Stored items
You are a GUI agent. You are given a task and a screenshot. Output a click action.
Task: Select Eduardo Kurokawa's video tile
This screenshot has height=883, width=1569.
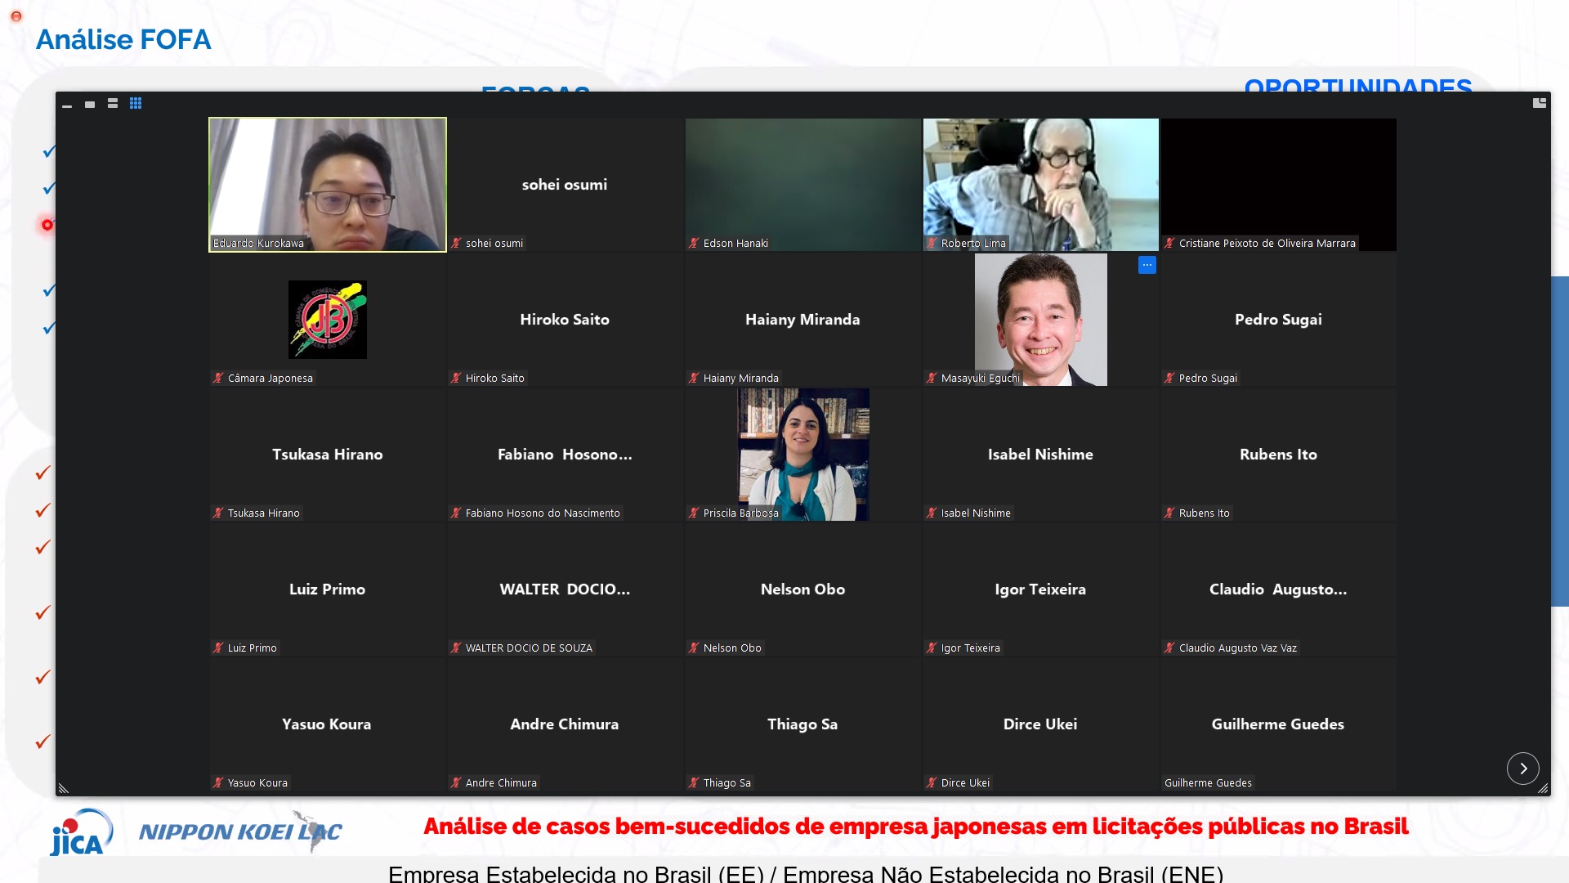(x=327, y=184)
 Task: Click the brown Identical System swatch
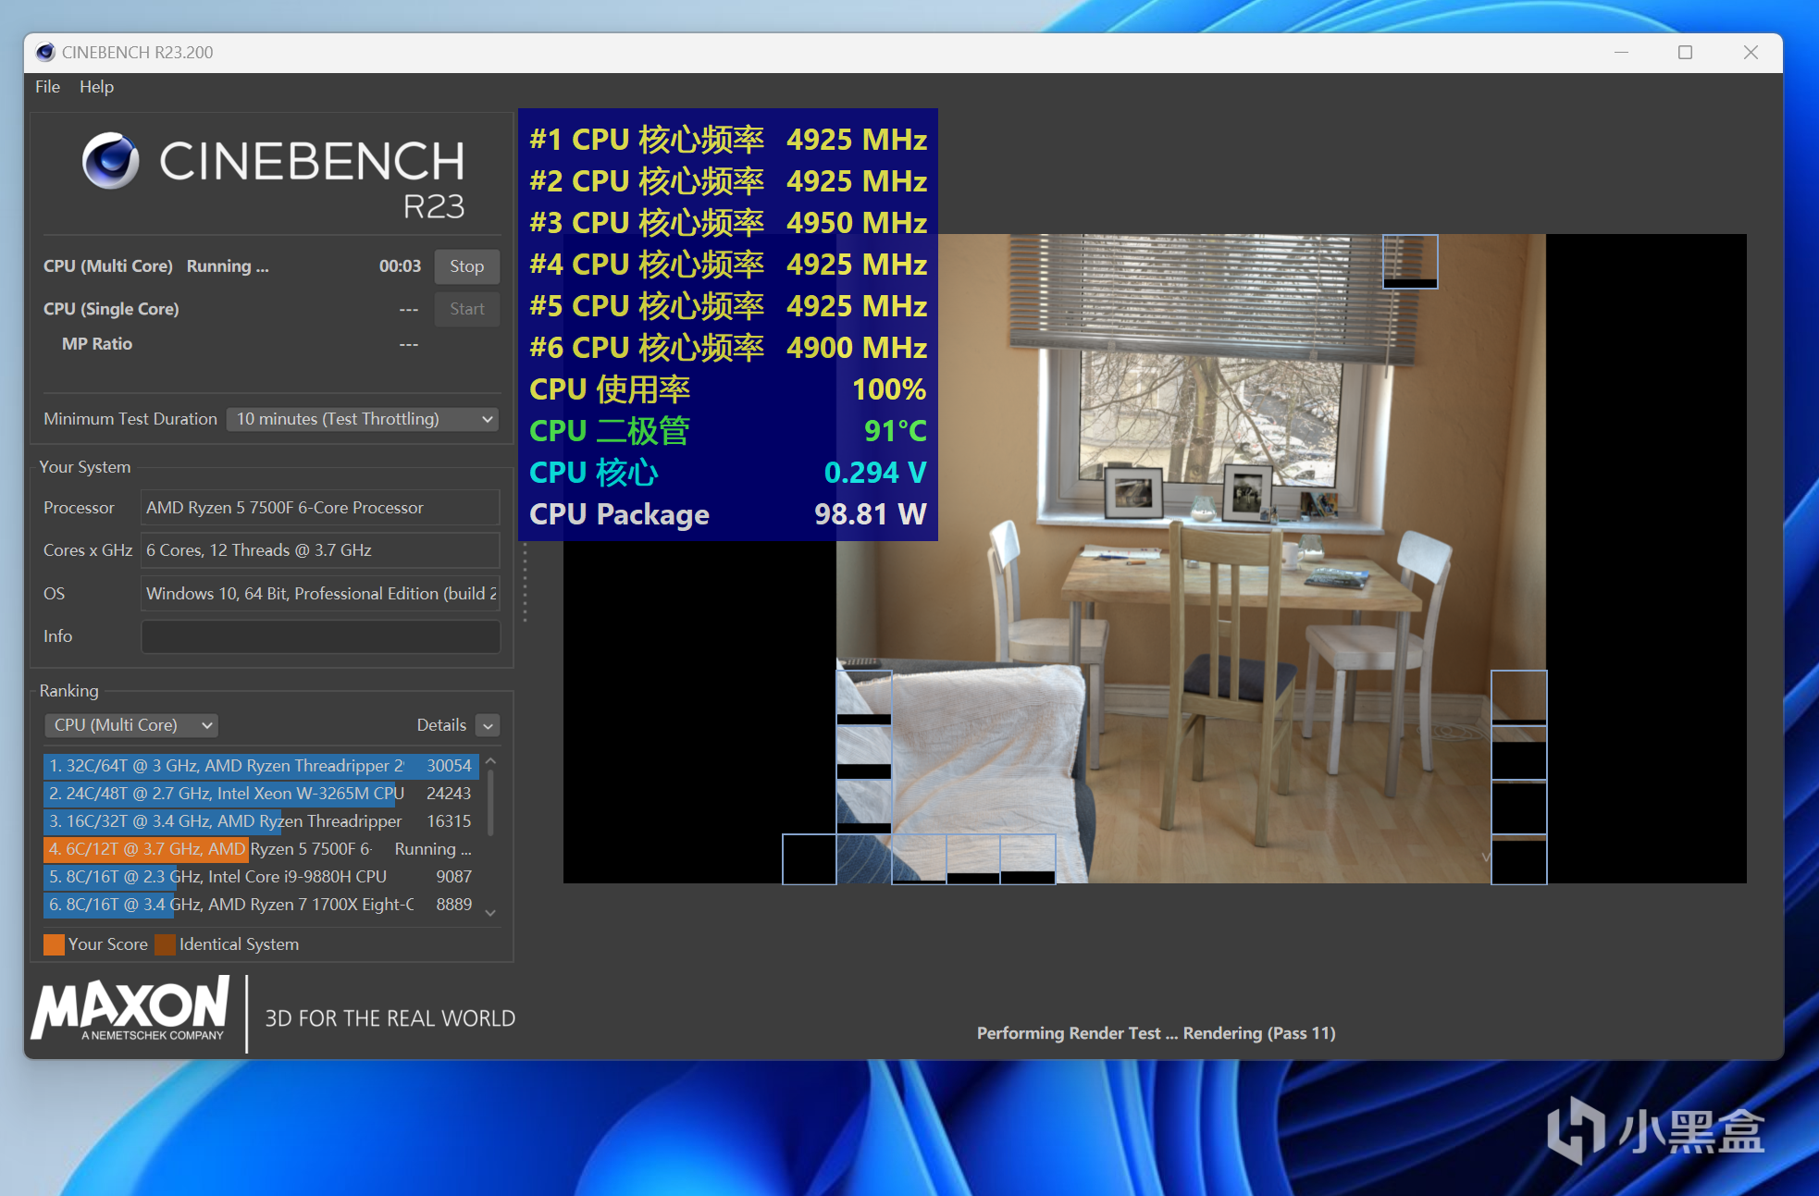pyautogui.click(x=166, y=944)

### EXERCISE OBJECTIVE:
Starting with the line that contains "This screenshot has height=883, width=1569." and ending with the last line of the data above, transcribe exactly those lines and no others, without pictures.

### ANSWER:
This screenshot has height=883, width=1569.
(x=327, y=184)
 Task: Click the brown Identical System swatch
pyautogui.click(x=166, y=944)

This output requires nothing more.